Riadattamento
Il contenuto deve riadattarsi in una singola colonna a 320 pixel CSS di larghezza (contenuto a scorrimento verticale) o 256 pixel di altezza (contenuto a scorrimento orizzontale) senza perdita di informazioni o funzionalità. Nessuno scorrimento bidirezionale.
Cosa richiede
Quando il viewport ha una larghezza di 320 pixel CSS — corrispondente a un desktop da 1280 px con zoom al 400%, oppure a un piccolo dispositivo mobile — il contenuto deve riadattarsi in una singola colonna senza richiedere scorrimento orizzontale. L’utente non deve mai dover scorrere sia verticalmente che orizzontalmente per leggere un contenuto continuo. Sono previste eccezioni essenziali: tabelle dati, mappe complesse, campioni di codice e presentazioni in cui lo scorrimento bidimensionale è fondamentale per il contenuto.
Come soddisfarlo
- Costruire il layout mobile-first con flexbox o CSS grid che si riduce a una singola colonna a larghezze ridotte.

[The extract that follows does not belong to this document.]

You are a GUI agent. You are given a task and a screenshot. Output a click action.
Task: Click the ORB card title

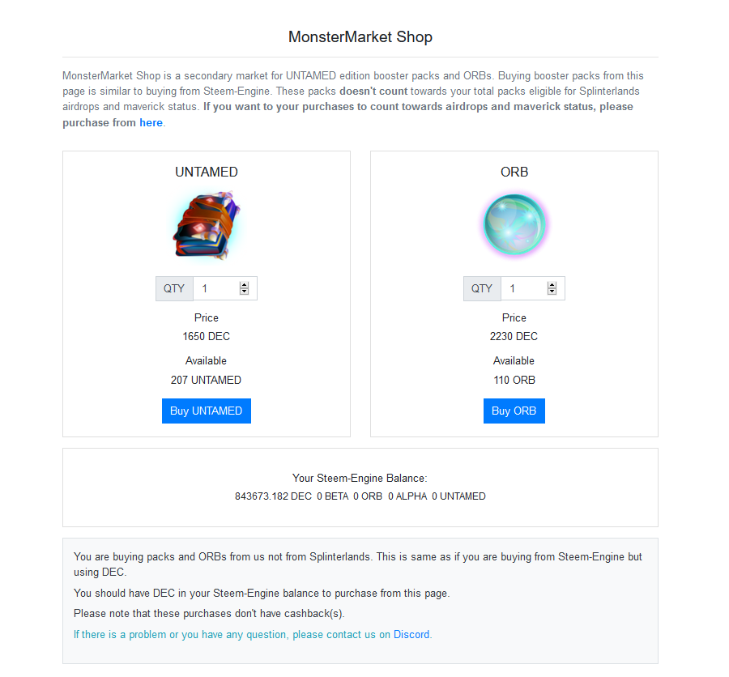(514, 172)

- Effettuare i test esattamente a 320 px di larghezza del viewport — oppure con zoom al 400% su una finestra da 1280 px — verificando ogni pagina.
- Utilizzare
max-width: 100%su immagini, video e media incorporati affinché si ridimensionino con il viewport. - Per la navigazione, comprimere la barra di navigazione orizzontale desktop in un menu mobile verticale al breakpoint appropriato.
- Per le tabelle dati, consentire lo scorrimento orizzontale all’interno di un contenitore
overflow-x: auto— la tabella stessa è esente, ma il suo contenitore non deve spingere la pagina lateralmente. - Evitare larghezze in pixel fissi sui contenitori del corpo o sulle finestre modali.
Errori comuni
- Sezioni hero a larghezza fissa (
width: 1200px) che overflow il viewport a 320 px, costringendo allo scorrimento orizzontale. - Finestre modali dimensionate in vw o px che superano i 320 px di larghezza e vengono tagliate su schermi ridotti.
- Campioni di codice in blocchi
<pre>senza wrapping né contenitori di scorrimento, che allargano la pagina. - Pagine marketing con elementi decorativi posizionati in modo assoluto che non tengono conto dei viewport stretti.
- Elementi sticky che si sovrappongono al contenuto con zoom al 400% perché dimensionati per il viewport a larghezza intera.
- Tabelle non racchiuse in un contenitore overflow, per cui l’intera pagina scorre orizzontalmente anziché solo la tabella.
Perché è importante
Il riadattamento è il criterio di successo che intercetta la maggior parte dei siti «responsive ma non davvero responsive» — un layout che si rompe a 320 pixel CSS corrisponde a un layout che si rompe con zoom al 400% per un utente ipovedente su desktop. I due casi sono matematicamente identici. Correggere il riadattamento significa di solito consolidare il design responsive già quasi completo, il che lo rende uno degli interventi WCAG con il miglior rapporto costi-benefici.